BEIJING (Xinhua) – China announced yesterday that the Chang’e-4 mission, which realised the first-ever soft-landing on the far side of the moon, was a complete success.
With the assistance of the relay satellite Queqiao (Magpie Bridge), the rover Yutu-2 (Jade Rabbit-2) and the lander of the Chang’e-4 probe took photos of each other.
The scientific instruments aboard the probe worked well, and the images taken by the probe and detection data have been sent back to ground control, said the China National Space Administration (CNSA).
At 4.47pm Beijing Time yesterday, the images of the lander and rover appeared on a large screen at the Beijing Aerospace Control Centre, showing the Chinese national flag on both the lander and the rover with landscape dotted with craters in the background.
The Chang’e-4 probe touched down at the preselected landing area at 177.6 degrees east longitude and 45.5 degrees south latitude in the Von Karman Crater in the South Pole-Aitken (SPA) Basin on the far side of the moon on January 3, with the rover driving onto the lunar surface late that night.
The rover then took a “nap” as solar radiation raised the temperature on the lunar surface to over 100 degrees Centigrade.
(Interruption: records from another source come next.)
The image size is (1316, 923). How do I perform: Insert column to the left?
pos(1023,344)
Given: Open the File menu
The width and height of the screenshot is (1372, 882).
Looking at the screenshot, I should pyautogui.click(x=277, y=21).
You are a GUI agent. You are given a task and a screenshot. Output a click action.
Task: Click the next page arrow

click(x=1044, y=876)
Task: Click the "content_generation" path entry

It restarted its work last Thursday.
The lander, the rover and the relay satellite are in good condition. After the lander and the rover photograph each other, the probe will start scientific detection, the CNSA said.
China’s lunar exploration programme, which began in 2004, includes orbiting and landing on the moon and bringing samples back to Earth.
The programme has achieved five continuous successes, said CNSA, referring to Chang’e-1, Chang’e-2, Chang’e-3, a test craft for Chang’e-5 and Chang’e-4.
One of the images published by CNSA earlier yesterday was a 360-degree panorama, which was pieced together from 80 photos taken by a camera on the lander, according to Li Chunlai, Deputy Director of the National Astronomical Observatories of China and commander-in-chief of the ground application system of Chang’e-4.
“From the panorama, we could see the probe was surrounded by many small craters. It was really thrilling,” Li said.
“One of the craters close to the rover Yutu-2 has a diameter of about 20 metres and a depth of about four metres. The rugged terrain will pose great challenges for planning the route of the rover.
“Compared with the landing site of the Chang’e-3, which was sent to the Sinus Iridum, or the Bay of Rainbows, on the moon’s near side, fewer rocks can be found in the area surrounding Chang’e-4, indicating the landing area of Chang’e-4 might be older.”